La bataille dura plus de trois heures d’horloge. Enfin, le Roi des Hommes cornus tomba. Alors, le jeune homme lui enchaîna les pieds et les mains avec des chaînes de fer. Cela fait, il salua la fille du marquis de l’Isle-Bouzon et dit :

— « Demoiselle, il faut rentrer au château de vos parents. — Et toi. Roi des Hommes cornus, je n’ai pas le pouvoir de te tuer. Mais tu resteras enchaîné dans cette grotte, et tu y souffriras la faim et la soif jusqu’au jugement dernier. »

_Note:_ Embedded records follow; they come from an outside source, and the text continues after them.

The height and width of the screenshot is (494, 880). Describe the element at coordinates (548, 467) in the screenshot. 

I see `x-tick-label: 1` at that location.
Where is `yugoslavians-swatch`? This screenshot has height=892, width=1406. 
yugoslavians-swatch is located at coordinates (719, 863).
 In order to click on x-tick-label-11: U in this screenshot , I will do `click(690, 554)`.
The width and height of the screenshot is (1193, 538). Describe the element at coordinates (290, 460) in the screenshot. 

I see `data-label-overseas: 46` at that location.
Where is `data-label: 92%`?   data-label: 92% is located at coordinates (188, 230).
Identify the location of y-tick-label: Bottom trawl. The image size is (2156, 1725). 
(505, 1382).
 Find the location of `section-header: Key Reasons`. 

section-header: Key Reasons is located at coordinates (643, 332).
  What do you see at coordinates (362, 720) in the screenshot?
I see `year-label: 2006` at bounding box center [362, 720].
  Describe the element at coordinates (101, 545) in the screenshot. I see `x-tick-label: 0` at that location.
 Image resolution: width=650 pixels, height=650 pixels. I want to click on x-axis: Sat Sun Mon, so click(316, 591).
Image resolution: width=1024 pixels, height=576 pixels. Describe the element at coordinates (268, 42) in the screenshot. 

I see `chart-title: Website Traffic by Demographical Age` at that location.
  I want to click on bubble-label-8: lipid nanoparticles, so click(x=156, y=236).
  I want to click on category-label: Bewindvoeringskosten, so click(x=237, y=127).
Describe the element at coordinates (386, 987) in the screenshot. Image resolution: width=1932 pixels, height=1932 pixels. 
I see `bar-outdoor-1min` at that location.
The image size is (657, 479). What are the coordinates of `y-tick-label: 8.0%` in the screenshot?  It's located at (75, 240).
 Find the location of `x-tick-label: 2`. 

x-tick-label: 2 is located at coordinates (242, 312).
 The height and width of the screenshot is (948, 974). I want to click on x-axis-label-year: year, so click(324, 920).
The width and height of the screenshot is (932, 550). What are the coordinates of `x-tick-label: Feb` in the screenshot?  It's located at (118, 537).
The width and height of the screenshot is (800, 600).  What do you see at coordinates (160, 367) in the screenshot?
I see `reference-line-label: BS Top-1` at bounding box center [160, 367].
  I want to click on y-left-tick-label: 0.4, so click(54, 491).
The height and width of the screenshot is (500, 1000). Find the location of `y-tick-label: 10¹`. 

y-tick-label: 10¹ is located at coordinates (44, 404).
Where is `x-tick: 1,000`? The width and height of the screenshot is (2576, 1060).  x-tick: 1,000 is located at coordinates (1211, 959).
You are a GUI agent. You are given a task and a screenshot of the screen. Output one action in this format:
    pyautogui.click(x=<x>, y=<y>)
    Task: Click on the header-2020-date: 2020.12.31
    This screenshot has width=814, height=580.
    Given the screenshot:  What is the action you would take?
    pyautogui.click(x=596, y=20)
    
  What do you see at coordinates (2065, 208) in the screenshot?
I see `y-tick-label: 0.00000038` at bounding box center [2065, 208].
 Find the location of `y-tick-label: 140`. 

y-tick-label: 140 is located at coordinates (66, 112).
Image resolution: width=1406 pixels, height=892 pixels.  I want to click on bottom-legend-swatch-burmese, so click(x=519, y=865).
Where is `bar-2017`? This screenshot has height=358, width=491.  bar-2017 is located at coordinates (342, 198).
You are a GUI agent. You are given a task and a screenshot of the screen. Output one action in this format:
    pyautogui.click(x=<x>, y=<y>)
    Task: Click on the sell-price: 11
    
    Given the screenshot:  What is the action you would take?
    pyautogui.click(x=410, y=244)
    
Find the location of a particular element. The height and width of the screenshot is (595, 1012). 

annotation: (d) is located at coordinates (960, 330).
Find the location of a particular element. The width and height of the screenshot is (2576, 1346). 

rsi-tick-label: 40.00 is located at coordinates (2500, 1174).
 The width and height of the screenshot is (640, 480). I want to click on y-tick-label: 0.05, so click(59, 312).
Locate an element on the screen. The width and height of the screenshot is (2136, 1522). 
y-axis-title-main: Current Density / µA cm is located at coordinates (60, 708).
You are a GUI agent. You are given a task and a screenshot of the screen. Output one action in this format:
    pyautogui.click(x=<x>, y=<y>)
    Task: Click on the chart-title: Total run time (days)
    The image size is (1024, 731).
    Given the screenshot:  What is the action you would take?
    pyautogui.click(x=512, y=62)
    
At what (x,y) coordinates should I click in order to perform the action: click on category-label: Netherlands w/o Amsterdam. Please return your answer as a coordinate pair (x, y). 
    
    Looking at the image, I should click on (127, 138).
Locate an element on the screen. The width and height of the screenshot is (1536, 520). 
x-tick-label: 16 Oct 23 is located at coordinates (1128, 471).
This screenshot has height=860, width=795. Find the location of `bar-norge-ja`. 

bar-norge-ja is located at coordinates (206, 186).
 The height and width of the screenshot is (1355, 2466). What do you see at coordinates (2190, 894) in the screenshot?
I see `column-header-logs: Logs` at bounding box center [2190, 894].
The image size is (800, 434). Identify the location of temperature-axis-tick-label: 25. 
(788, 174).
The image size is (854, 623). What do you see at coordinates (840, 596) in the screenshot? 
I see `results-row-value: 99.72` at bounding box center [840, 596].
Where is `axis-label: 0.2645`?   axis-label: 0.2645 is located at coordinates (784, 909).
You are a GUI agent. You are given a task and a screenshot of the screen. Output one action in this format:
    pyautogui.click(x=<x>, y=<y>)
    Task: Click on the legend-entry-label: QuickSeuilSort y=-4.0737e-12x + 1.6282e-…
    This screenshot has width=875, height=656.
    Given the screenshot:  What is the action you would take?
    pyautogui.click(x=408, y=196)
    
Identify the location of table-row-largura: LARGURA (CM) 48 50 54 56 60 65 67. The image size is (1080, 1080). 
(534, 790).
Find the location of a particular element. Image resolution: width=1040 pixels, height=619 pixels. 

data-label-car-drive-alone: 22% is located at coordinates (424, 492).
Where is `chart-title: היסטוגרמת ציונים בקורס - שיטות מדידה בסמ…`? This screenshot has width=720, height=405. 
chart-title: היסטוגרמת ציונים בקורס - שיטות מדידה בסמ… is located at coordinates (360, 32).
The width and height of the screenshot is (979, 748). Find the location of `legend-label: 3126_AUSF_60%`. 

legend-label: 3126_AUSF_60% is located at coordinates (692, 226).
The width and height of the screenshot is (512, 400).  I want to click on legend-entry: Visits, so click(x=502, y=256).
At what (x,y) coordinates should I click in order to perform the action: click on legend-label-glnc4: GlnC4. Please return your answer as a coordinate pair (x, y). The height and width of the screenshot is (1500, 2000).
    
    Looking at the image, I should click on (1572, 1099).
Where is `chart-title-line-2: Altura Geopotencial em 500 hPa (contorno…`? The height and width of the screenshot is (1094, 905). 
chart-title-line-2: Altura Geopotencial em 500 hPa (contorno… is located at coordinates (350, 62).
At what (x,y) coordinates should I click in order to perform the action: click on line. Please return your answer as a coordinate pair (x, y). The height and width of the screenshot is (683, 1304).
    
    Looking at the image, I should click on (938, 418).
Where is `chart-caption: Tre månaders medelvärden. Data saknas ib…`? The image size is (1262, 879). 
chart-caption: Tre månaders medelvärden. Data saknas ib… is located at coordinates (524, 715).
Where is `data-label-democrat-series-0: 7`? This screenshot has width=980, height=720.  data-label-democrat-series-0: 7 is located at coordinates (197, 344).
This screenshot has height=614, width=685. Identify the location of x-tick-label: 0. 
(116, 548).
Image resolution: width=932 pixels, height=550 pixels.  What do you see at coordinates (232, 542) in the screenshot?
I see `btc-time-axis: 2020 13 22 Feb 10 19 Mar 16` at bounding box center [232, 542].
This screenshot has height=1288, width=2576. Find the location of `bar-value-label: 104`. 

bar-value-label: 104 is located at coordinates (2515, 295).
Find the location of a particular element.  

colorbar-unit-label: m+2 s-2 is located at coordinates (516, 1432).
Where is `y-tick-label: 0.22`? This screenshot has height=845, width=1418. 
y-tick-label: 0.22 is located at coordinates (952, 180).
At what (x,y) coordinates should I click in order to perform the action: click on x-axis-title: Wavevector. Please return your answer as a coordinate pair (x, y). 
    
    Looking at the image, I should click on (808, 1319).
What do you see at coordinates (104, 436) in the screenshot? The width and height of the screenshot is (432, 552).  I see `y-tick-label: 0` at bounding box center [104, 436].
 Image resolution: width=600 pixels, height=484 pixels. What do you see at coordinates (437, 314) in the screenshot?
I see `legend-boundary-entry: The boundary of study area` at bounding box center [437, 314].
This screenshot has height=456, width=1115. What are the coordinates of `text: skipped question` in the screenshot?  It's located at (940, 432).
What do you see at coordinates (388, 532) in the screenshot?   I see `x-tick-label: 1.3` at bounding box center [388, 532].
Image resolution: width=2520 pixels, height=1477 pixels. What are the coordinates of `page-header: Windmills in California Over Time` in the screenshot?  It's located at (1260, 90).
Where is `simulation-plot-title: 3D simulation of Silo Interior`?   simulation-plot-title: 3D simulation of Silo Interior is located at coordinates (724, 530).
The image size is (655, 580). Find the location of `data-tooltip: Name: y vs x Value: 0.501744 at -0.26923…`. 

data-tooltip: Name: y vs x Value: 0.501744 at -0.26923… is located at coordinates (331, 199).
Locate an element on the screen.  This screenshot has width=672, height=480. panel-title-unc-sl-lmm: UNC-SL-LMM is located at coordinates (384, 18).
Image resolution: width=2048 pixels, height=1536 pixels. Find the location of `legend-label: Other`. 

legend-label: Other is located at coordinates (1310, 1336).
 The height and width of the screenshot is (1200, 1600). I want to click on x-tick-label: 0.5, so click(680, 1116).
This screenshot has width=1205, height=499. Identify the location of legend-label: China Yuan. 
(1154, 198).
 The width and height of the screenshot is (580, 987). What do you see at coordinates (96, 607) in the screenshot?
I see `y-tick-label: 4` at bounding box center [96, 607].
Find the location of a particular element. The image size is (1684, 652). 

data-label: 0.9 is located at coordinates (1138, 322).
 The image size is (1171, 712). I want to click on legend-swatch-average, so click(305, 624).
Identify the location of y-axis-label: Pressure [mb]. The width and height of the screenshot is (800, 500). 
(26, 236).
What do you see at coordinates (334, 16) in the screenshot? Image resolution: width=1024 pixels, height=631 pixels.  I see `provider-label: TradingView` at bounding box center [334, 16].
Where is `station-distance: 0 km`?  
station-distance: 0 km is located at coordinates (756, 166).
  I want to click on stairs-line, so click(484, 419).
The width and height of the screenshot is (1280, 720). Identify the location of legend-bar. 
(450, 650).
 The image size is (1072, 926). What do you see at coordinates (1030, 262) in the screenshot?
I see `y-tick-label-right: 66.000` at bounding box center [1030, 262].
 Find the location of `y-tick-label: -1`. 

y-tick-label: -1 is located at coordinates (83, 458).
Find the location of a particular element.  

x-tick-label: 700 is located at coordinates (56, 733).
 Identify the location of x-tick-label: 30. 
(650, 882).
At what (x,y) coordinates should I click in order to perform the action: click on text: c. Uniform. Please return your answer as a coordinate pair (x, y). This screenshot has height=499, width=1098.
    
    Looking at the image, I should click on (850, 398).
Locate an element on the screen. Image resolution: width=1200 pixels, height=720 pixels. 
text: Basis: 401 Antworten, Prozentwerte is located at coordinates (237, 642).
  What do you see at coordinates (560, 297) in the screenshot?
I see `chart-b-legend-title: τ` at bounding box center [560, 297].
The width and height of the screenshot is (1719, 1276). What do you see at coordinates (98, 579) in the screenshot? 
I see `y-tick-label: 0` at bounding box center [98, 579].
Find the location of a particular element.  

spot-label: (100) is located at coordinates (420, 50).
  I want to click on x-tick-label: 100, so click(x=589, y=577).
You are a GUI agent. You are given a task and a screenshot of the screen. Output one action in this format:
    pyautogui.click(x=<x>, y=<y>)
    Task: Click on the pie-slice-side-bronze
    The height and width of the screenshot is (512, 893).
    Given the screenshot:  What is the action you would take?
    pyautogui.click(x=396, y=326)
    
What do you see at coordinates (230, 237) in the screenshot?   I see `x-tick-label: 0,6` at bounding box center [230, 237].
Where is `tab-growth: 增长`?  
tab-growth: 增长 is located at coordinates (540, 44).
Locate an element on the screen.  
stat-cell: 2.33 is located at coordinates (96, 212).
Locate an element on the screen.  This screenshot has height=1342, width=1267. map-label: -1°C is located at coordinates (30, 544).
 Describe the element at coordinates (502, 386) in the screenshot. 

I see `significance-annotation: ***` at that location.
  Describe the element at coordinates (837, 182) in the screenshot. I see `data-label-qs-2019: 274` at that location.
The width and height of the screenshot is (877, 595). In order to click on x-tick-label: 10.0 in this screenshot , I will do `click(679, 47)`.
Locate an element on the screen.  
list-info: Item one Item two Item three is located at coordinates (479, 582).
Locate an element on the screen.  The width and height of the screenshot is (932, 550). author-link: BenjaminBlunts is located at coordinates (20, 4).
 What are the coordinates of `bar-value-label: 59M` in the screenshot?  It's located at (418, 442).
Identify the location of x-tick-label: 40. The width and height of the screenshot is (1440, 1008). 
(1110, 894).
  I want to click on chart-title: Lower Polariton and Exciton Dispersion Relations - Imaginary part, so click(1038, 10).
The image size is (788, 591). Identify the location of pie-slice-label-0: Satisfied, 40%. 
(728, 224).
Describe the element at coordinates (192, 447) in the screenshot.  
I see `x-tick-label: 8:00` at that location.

Le jeune homme et la demoiselle sortirent de la grotte, avec les deux dogues. Au soleil levant, la jeune fille était reconduite chez ses parents.

— « Bonjour, marquis, bonjour, marquise de l’Isle-Bouzon. Voici votre fille. Maintenant, songez à ce que vous m’avez juré par vos âmes.

— Mon ami, nous t’avons juré par nos âmes que si tu nous rendais notre fille, nous te la donnerions en mariage. Nous ferons la noce quand tu voudras.

— Demoiselle, me voulez-vous pour mari ?

— Oui, jeune homme. Je ne veux que toi, parce que tu es fort et hardi, parce que tu m’as délivrée du Roi des Hommes cornus.

— Eh bien ! Mandez le curé, ce matin même, pour la messe du mariage. En attendant, je vais à mes affaires. »

Le jeune homme salua le marquis et la marquise de l’Isle-Bouzon, et repartit pour les rochers du Milord. Là, il boucha, avec de grandes pierres, l’entrée de la grotte, où le Roi des Hommes cornus enchaîné, souffre et souffrira la faim et la soif, jusqu’au jugement dernier. Cela fait, il revint au château de sa maîtresse. Le curé les maria le matin même, et ils vécurent longtemps heureux[4].

  1. Cardés, La Peyrolière, Aurignac, quartiers montueux de la commune de Lectoure. Saint-Clar, chef-lieu de canton du Gers. L’Esquère, l’Auroue, cours d’eau.
  2. Métairie dans la commune de l’Isle-Bouzon, canton de Saint-Clar (Gers).
  3. Commune du canton de Saint-Clar (Gers).
  4. Dicté par feu Cazaux, de Lectoure. Je me souviens avoir entendu, quand j’étais enfant, le même récit dans la bouche de Jacques Bonnet, métayer à La Cassagne, localité de la commune de Lectoure assez voisine de celle de l’Isle-Bouzon. Jacques Bonnet est mort depuis longtemps, de même qu’un autre conteur nommé Merle, de Marsolan (canton de Lectoure), qui localisait l’action dans sa commune natale.